The Financial Reporting Council published its new UK Corporate Governance Code on 22 January 2024 (available here).
The new Code replaces the current 2018 iteration of the Code and applies to companies listed on the Main Securities Market of Euronext Dublin and companies with a premium listing on the London Stock Exchange, regardless of where they are incorporated. The new Code continues to operate the “comply or explain” regime, giving the board the flexibility to deviate from the Code once they provide a “cogent and justified” explanation for doing so.
The main changes to the Code are as follows:
Audit, Risk and Internal Control
- Principle O now not only requires companies to establish effective risk management and internal control frameworks, but also to maintain the effectiveness of such frameworks.
- A new Provision 29 requires the board to carry out a review of the effectiveness of the company’s risk management and internal control framework and to include in the company’s annual report:
- a description of how the board has monitored and reviewed the effectiveness of the framework;
- a declaration of the effectiveness of the material controls as at the balance sheet date; and
- a description of any material controls which have not operated effectively and the action taken (or proposed) to improve them.
Board Leadership and Company Purpose
- A new Principle C has been introduced to require companies’ governance reporting to focus on board decisions and their outcomes in the context of the company’s strategy and objectives.
- Provision 2 has been broadened to include that boards should not only assess and monitor culture, but also how the desired culture has been embedded within their company.
Composition, Succession and Evaluation
- Principle J has been altered so that diversity, inclusion and equal opportunities are still promoted but without referencing specific groups, reflecting that these policies can be wide ranging.
- Provision 23 has been amended to acknowledge that companies may have extra initiatives in place alongside their diversity and inclusion policy.
- Provision 37 has been amended to ask that directors’ contracts and other agreements which cover director remuneration should include malus and clawback provisions.
- A new Provision 38 asks that companies include a description of their malus and clawback provisions in their annual report.
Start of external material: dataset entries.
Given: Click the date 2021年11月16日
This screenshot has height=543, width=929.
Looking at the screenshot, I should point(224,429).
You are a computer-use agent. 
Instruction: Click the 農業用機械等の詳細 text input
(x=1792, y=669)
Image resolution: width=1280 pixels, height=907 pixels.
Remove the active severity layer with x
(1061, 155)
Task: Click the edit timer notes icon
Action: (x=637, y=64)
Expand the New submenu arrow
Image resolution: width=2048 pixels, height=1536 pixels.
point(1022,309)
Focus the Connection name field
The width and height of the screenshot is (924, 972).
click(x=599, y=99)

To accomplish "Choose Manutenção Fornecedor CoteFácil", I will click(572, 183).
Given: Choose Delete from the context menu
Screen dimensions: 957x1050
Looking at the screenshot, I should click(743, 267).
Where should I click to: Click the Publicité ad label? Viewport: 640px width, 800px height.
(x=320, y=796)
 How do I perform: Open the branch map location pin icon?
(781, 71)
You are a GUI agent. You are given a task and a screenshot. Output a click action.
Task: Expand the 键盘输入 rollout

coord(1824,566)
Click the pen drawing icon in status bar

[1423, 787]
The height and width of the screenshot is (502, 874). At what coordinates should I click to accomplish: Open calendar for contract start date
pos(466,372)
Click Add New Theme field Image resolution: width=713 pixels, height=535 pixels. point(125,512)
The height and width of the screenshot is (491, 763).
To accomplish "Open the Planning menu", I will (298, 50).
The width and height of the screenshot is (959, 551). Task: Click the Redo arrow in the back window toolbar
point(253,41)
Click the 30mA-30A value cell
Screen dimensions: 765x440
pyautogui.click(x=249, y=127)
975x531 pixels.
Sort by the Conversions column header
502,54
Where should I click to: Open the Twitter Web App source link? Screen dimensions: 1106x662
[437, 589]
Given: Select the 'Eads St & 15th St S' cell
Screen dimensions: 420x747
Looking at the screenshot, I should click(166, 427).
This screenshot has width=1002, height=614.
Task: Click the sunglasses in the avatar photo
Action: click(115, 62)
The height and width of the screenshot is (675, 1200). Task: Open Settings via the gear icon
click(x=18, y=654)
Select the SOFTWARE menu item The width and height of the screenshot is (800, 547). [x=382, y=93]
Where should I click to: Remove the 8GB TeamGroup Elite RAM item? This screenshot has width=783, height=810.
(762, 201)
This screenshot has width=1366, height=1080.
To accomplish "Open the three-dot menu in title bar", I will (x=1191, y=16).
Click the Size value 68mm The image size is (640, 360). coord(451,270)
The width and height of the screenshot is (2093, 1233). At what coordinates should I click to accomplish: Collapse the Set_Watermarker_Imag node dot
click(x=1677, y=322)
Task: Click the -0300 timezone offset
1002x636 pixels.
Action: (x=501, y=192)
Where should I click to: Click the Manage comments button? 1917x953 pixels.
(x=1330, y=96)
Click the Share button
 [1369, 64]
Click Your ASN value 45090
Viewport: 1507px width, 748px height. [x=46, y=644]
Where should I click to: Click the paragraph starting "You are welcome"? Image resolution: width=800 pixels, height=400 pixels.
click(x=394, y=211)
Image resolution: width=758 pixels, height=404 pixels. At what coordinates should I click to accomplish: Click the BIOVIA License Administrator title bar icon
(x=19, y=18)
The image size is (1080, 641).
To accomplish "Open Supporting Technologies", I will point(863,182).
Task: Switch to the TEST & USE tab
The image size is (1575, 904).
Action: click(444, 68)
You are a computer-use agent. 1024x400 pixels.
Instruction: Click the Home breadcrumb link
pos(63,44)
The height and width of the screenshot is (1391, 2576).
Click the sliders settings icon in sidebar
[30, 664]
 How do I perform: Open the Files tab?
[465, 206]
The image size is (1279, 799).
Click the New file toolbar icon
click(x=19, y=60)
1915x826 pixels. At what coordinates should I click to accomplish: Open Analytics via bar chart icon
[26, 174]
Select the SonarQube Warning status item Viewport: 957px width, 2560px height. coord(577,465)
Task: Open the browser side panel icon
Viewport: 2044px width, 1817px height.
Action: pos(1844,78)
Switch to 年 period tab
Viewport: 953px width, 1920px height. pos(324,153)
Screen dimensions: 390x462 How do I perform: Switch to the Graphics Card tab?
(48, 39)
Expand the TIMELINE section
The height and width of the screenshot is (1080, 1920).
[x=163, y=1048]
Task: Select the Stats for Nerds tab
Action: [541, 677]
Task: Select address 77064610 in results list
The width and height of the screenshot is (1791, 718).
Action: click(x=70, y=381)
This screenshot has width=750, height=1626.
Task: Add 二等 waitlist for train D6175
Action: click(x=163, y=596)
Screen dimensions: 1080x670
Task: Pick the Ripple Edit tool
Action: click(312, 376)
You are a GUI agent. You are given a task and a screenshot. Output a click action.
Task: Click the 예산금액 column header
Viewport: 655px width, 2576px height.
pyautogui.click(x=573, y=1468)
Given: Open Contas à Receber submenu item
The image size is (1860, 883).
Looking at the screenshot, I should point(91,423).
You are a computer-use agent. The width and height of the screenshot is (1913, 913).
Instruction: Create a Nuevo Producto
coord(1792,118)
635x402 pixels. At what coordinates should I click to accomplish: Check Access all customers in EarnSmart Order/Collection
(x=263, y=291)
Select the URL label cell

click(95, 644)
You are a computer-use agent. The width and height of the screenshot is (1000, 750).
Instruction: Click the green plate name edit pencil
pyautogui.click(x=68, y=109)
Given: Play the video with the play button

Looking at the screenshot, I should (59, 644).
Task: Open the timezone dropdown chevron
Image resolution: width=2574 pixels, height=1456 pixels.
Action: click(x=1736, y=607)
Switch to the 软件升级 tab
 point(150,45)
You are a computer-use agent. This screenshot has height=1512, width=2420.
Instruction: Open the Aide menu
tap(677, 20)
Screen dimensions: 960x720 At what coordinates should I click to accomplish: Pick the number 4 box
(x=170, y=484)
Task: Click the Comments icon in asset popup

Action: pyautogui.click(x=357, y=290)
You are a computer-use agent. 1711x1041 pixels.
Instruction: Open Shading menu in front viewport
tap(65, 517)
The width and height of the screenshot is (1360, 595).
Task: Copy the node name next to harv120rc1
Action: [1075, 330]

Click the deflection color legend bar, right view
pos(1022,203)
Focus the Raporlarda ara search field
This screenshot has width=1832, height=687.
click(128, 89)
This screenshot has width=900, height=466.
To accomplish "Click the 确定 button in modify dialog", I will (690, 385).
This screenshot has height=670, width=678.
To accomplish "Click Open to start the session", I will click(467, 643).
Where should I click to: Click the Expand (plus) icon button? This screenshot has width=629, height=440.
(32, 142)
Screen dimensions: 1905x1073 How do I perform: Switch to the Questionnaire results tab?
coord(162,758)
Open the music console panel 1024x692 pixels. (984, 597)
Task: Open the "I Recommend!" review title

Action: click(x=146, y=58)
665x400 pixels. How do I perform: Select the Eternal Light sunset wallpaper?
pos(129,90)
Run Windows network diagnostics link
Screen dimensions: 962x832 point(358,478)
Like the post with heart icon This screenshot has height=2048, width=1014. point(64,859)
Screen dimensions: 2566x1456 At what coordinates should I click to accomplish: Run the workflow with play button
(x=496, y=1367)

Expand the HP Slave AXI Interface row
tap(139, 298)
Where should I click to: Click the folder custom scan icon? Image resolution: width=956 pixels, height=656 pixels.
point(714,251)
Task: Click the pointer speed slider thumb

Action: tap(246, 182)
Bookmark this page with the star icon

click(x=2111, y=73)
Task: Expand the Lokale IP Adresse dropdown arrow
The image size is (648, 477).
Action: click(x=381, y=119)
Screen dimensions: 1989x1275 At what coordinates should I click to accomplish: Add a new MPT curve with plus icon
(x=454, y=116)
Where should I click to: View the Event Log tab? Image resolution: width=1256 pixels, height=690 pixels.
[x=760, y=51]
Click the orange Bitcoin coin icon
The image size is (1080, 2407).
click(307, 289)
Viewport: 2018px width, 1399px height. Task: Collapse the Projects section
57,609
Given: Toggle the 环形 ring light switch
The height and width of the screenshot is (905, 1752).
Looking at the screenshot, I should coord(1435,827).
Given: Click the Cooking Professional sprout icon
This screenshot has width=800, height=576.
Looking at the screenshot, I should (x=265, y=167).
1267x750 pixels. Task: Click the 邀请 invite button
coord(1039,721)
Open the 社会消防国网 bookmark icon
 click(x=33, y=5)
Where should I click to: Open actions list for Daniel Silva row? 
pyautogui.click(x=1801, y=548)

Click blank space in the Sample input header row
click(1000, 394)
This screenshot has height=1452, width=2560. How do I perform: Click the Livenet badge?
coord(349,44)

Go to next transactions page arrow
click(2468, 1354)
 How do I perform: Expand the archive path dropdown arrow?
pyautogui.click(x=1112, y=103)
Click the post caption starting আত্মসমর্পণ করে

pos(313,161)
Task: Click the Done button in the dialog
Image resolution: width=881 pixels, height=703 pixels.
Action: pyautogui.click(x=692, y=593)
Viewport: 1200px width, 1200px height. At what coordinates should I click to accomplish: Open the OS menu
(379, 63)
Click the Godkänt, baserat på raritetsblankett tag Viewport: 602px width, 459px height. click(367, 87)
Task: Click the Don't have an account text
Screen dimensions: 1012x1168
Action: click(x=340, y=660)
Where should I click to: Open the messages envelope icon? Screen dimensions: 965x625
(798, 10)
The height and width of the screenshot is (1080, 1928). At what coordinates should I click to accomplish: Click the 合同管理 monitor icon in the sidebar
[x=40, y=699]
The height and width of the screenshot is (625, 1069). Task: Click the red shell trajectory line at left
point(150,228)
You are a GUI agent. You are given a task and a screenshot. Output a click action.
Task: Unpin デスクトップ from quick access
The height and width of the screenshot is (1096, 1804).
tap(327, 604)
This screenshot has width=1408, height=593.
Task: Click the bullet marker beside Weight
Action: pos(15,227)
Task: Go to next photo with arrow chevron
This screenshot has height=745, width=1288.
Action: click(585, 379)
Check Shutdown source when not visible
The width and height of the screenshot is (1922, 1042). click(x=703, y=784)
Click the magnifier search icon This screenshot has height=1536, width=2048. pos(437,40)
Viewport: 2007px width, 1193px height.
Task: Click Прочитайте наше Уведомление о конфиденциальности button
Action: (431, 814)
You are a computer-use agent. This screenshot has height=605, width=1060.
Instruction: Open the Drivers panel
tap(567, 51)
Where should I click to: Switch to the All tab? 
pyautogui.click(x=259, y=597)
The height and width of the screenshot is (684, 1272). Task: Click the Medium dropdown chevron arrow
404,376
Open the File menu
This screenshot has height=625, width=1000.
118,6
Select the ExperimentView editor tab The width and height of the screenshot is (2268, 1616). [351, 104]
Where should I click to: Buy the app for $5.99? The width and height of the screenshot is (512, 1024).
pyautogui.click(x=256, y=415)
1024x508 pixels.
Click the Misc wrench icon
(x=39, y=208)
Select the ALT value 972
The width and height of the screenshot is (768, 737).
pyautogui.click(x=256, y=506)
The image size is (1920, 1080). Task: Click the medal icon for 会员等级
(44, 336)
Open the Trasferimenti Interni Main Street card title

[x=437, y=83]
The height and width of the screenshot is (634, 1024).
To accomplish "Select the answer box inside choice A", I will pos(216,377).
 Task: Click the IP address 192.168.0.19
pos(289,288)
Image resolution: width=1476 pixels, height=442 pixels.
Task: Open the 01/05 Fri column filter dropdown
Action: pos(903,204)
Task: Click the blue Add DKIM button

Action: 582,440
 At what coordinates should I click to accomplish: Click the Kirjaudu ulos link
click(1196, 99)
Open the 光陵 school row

Provision 40 which detailed effective remuneration policy has been removed.
Guidance and Timeline
The FRC published guidance to the new Code on 29 January 2024 (available here), which provides advice and further examples of good practice with the FCR emphasising that the guidance is not an extension of the Code. The new Code will come into effect for financial years commencing on or after on 1 January 2025, except for Provision 29 which will come into effect a year later, on 1 January 2026.